Starting January 31, 2025, Vanguard will introduce a £4 monthly minimum account fee for portfolios below £32,000, totalling £48 annually. This fee is waived for Junior ISAs and accounts holding only Managed ISAs or Managed Pensions. For portfolios above £32,000, the existing 0.15% annual fee (capped at £375) remains unchanged.

How will these new fees affect smaller portfolios?

For portfolios under £32,000, the £48 annual fee can have a noticeable impact, especially when compared to Vanguard's previous fee structure. Over time, these fees can erode your portfolio's growth potential, particularly for investors starting with smaller balances.

Which funds on Trading 212 track Vanguard's LifeStrategy Fund?

Trading 212 offers various funds that mirror the diversification of Vanguard LifeStrategy Funds, such as:

iShares Core MSCI World ETF
Vanguard FTSE All-World UCITS ETF
SPDR Bloomberg Barclays Global Aggregate Bond ETF

What should I do if I want to switch platforms?

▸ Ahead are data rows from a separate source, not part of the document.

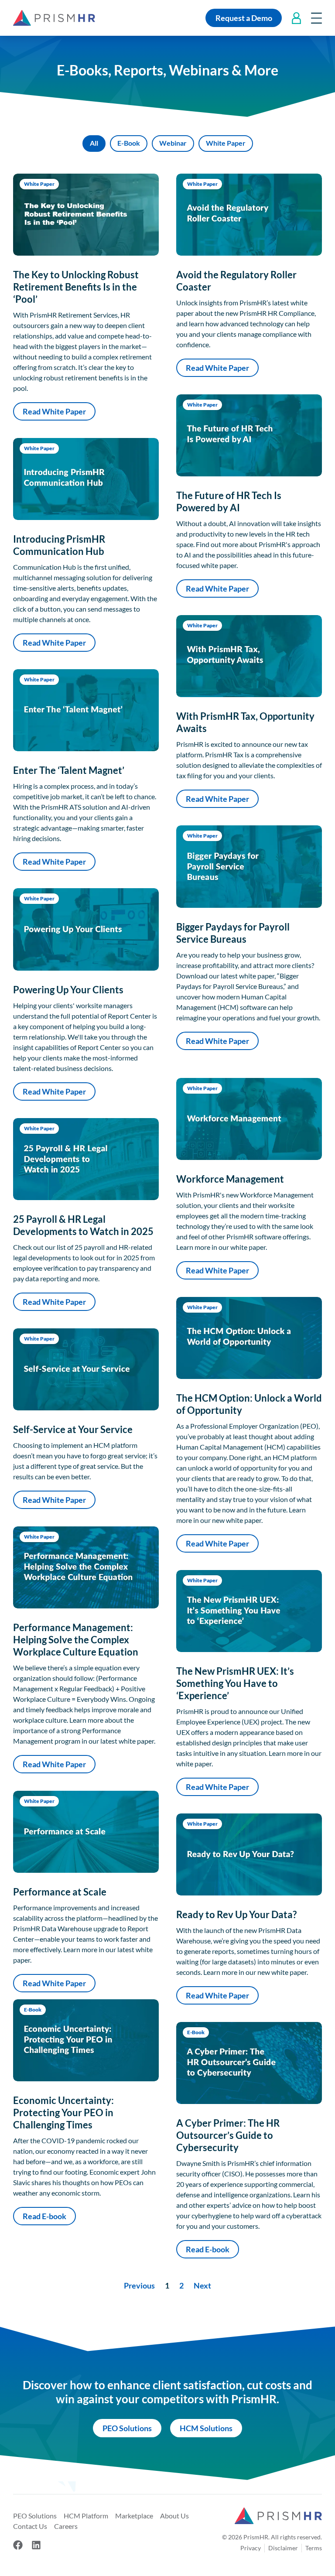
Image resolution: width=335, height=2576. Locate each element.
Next (202, 2285)
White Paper (226, 143)
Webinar (173, 143)
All (94, 143)
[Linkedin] (36, 2545)
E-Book (128, 143)
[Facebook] (18, 2545)
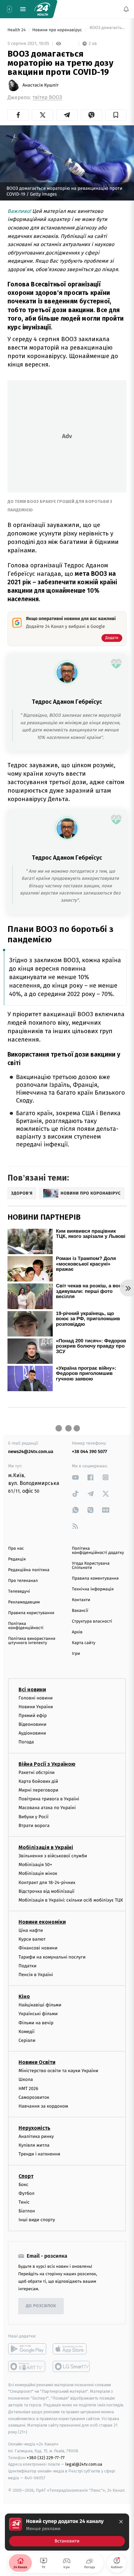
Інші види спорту (37, 2220)
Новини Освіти (37, 2062)
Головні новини (36, 1697)
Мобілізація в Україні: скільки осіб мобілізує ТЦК (71, 1900)
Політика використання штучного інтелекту (31, 1641)
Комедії (26, 2031)
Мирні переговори (38, 1790)
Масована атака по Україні (47, 1807)
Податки (27, 1966)
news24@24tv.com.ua (30, 1451)
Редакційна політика (28, 1570)
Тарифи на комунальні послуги (52, 1957)
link (75, 1477)
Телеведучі (19, 1591)
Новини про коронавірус (57, 30)
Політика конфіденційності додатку (98, 1550)
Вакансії (80, 1611)
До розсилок (41, 2306)
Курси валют (32, 1939)
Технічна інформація (93, 1589)
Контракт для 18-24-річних (47, 1882)
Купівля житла (34, 2145)
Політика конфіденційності (26, 1626)
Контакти (81, 1600)
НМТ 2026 (28, 2088)
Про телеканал (23, 1581)
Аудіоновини (32, 1733)
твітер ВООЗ (47, 97)
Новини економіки (42, 1922)
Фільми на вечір (36, 2022)
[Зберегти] (116, 115)
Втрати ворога (34, 1825)
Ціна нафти (31, 1930)
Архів (77, 1632)
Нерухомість (34, 2128)
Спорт (26, 2176)
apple (72, 2348)
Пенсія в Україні (36, 1974)
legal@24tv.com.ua (83, 2464)
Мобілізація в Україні (46, 1847)
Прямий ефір (33, 1715)
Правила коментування (95, 1578)
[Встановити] (67, 2532)
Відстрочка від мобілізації (46, 1891)
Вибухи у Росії (33, 1816)
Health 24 (17, 30)
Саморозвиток (34, 2097)
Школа (26, 2079)
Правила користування (31, 1613)
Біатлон (27, 2211)
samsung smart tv (72, 2366)
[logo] (42, 9)
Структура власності (92, 1621)
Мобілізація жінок (38, 1873)
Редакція (17, 1559)
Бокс (23, 2184)
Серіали (27, 2040)
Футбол (26, 2193)
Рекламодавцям (24, 1602)
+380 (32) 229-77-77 (46, 2457)
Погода (26, 1742)
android (27, 2348)
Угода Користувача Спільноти (91, 1565)
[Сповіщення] (126, 9)
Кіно (24, 1996)
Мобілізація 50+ (35, 1864)
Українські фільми (38, 2013)
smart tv (27, 2366)
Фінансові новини (38, 1948)
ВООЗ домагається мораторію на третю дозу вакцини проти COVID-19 (107, 30)
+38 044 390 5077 (89, 1451)
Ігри (76, 1654)
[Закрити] (121, 2522)
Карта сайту (83, 1643)
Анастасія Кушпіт (40, 85)
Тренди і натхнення (39, 2154)
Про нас (16, 1548)
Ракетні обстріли (37, 1772)
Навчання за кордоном (43, 2106)
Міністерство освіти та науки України (58, 2070)
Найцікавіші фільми (40, 2005)
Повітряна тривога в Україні (49, 1799)
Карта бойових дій (38, 1781)
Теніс (24, 2202)
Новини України (36, 1707)
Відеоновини (33, 1724)
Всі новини (32, 1689)
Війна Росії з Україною (47, 1764)
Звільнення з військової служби (53, 1856)
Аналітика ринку (36, 2136)
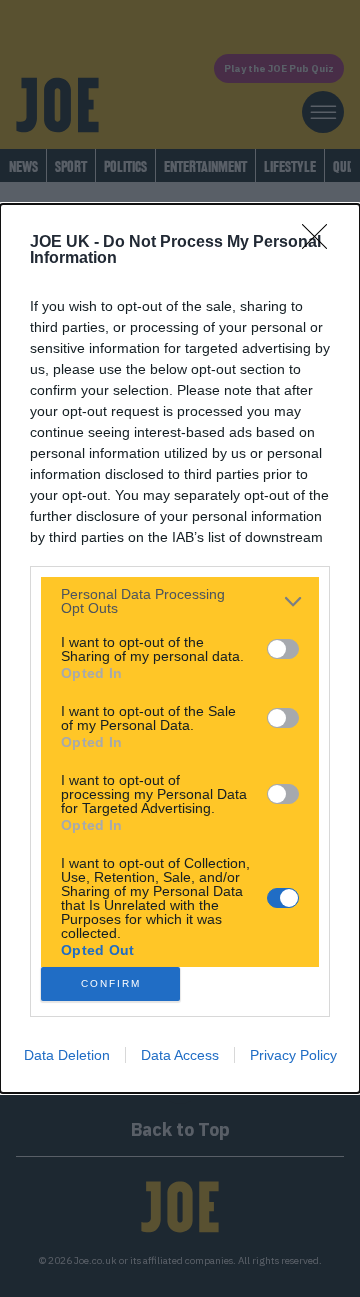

Research and compare platforms that align with your investment goals.
Consider fees, investment options, and any potential transfer costs.
Initiate the transfer process through your new platform, ensuring your investments remain tax-efficient.

Is switching platforms worth the effort?

Switching platforms can be beneficial, helping you save on fees and better align your investments with your financial goals. However, it’s not something that should be done too frequently. Selling funds too often can have drawbacks.